[Opening Material provided section]

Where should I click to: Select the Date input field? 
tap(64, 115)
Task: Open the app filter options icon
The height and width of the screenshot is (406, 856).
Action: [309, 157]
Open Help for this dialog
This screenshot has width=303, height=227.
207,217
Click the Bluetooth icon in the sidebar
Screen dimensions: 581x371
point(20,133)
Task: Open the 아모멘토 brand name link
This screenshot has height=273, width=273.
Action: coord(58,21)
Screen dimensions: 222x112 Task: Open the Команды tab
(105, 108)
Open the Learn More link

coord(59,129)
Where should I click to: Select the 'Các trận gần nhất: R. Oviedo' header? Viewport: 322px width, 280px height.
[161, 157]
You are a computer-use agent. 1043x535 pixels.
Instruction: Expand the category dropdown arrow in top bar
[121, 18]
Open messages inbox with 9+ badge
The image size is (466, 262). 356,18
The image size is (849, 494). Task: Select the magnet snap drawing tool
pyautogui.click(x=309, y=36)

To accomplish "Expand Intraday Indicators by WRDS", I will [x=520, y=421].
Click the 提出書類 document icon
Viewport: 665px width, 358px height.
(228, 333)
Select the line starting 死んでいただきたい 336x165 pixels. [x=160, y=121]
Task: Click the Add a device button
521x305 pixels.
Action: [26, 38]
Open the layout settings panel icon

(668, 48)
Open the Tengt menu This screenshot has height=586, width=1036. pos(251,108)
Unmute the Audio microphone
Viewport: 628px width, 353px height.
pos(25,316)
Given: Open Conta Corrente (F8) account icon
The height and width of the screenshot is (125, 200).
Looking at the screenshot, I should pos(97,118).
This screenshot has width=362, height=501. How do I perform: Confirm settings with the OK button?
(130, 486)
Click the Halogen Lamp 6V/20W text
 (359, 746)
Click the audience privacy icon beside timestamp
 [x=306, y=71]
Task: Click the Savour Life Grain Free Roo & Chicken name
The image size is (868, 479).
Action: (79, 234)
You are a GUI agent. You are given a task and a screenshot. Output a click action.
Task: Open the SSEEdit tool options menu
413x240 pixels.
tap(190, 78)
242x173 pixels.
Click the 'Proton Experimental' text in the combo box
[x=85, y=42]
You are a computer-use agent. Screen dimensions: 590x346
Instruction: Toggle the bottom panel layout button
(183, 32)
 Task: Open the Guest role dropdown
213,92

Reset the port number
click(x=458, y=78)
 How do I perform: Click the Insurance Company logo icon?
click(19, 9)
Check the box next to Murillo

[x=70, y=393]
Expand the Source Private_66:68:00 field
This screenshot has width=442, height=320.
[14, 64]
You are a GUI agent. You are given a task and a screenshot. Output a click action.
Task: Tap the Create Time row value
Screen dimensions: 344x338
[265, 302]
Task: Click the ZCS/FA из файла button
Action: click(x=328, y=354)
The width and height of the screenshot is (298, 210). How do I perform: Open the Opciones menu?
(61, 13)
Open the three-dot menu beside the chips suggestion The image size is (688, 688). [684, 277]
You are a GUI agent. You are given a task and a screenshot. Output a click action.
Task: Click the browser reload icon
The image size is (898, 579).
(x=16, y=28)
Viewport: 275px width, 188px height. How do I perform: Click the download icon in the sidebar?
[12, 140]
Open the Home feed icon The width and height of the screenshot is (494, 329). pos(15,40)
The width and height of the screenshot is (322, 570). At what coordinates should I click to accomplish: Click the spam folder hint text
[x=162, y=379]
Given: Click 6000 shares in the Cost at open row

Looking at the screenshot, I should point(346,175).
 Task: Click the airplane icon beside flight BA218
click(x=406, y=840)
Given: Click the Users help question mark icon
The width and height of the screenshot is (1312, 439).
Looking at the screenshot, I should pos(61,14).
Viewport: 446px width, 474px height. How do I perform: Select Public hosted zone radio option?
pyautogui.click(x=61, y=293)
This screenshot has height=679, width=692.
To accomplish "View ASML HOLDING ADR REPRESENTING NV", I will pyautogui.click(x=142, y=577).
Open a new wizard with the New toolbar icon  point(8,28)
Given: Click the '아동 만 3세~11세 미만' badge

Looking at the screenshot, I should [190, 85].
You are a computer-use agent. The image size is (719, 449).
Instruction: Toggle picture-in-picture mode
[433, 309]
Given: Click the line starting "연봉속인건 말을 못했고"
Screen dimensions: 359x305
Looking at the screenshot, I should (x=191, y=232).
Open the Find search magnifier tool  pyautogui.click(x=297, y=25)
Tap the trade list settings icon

[Closing Material provided section]

Copy out each line above, character for character.

◆ Written response ◆
Where should I click to: Select the Date input field? 
tap(64, 115)
Task: Open the app filter options icon
The height and width of the screenshot is (406, 856).
Action: [309, 157]
Open Help for this dialog
This screenshot has width=303, height=227.
207,217
Click the Bluetooth icon in the sidebar
Screen dimensions: 581x371
point(20,133)
Task: Open the 아모멘토 brand name link
This screenshot has height=273, width=273.
Action: coord(58,21)
Screen dimensions: 222x112 Task: Open the Команды tab
(105, 108)
Open the Learn More link

coord(59,129)
Where should I click to: Select the 'Các trận gần nhất: R. Oviedo' header? Viewport: 322px width, 280px height.
[161, 157]
You are a computer-use agent. 1043x535 pixels.
Instruction: Expand the category dropdown arrow in top bar
[121, 18]
Open messages inbox with 9+ badge
The image size is (466, 262). 356,18
The image size is (849, 494). Task: Select the magnet snap drawing tool
pyautogui.click(x=309, y=36)

To accomplish "Expand Intraday Indicators by WRDS", I will [x=520, y=421].
Click the 提出書類 document icon
Viewport: 665px width, 358px height.
(228, 333)
Select the line starting 死んでいただきたい 336x165 pixels. [x=160, y=121]
Task: Click the Add a device button
521x305 pixels.
Action: [26, 38]
Open the layout settings panel icon

(668, 48)
Open the Tengt menu This screenshot has height=586, width=1036. pos(251,108)
Unmute the Audio microphone
Viewport: 628px width, 353px height.
pos(25,316)
Given: Open Conta Corrente (F8) account icon
The height and width of the screenshot is (125, 200).
Looking at the screenshot, I should pos(97,118).
This screenshot has width=362, height=501. How do I perform: Confirm settings with the OK button?
(130, 486)
Click the Halogen Lamp 6V/20W text
 (359, 746)
Click the audience privacy icon beside timestamp
 [x=306, y=71]
Task: Click the Savour Life Grain Free Roo & Chicken name
The image size is (868, 479).
Action: (79, 234)
You are a GUI agent. You are given a task and a screenshot. Output a click action.
Task: Open the SSEEdit tool options menu
413x240 pixels.
tap(190, 78)
242x173 pixels.
Click the 'Proton Experimental' text in the combo box
[x=85, y=42]
You are a computer-use agent. Screen dimensions: 590x346
Instruction: Toggle the bottom panel layout button
(183, 32)
 Task: Open the Guest role dropdown
213,92

Reset the port number
click(x=458, y=78)
 How do I perform: Click the Insurance Company logo icon?
click(19, 9)
Check the box next to Murillo

[x=70, y=393]
Expand the Source Private_66:68:00 field
This screenshot has width=442, height=320.
[14, 64]
You are a GUI agent. You are given a task and a screenshot. Output a click action.
Task: Tap the Create Time row value
Screen dimensions: 344x338
[265, 302]
Task: Click the ZCS/FA из файла button
Action: click(x=328, y=354)
The width and height of the screenshot is (298, 210). How do I perform: Open the Opciones menu?
(61, 13)
Open the three-dot menu beside the chips suggestion The image size is (688, 688). [684, 277]
You are a GUI agent. You are given a task and a screenshot. Output a click action.
Task: Click the browser reload icon
The image size is (898, 579).
(x=16, y=28)
Viewport: 275px width, 188px height. How do I perform: Click the download icon in the sidebar?
[12, 140]
Open the Home feed icon The width and height of the screenshot is (494, 329). pos(15,40)
The width and height of the screenshot is (322, 570). At what coordinates should I click to accomplish: Click the spam folder hint text
[x=162, y=379]
Given: Click 6000 shares in the Cost at open row

Looking at the screenshot, I should point(346,175).
 Task: Click the airplane icon beside flight BA218
click(x=406, y=840)
Given: Click the Users help question mark icon
The width and height of the screenshot is (1312, 439).
Looking at the screenshot, I should pos(61,14).
Viewport: 446px width, 474px height. How do I perform: Select Public hosted zone radio option?
pyautogui.click(x=61, y=293)
This screenshot has height=679, width=692.
To accomplish "View ASML HOLDING ADR REPRESENTING NV", I will pyautogui.click(x=142, y=577).
Open a new wizard with the New toolbar icon  point(8,28)
Given: Click the '아동 만 3세~11세 미만' badge

Looking at the screenshot, I should [190, 85].
You are a computer-use agent. The image size is (719, 449).
Instruction: Toggle picture-in-picture mode
[433, 309]
Given: Click the line starting "연봉속인건 말을 못했고"
Screen dimensions: 359x305
Looking at the screenshot, I should (x=191, y=232).
Open the Find search magnifier tool  pyautogui.click(x=297, y=25)
Tap the trade list settings icon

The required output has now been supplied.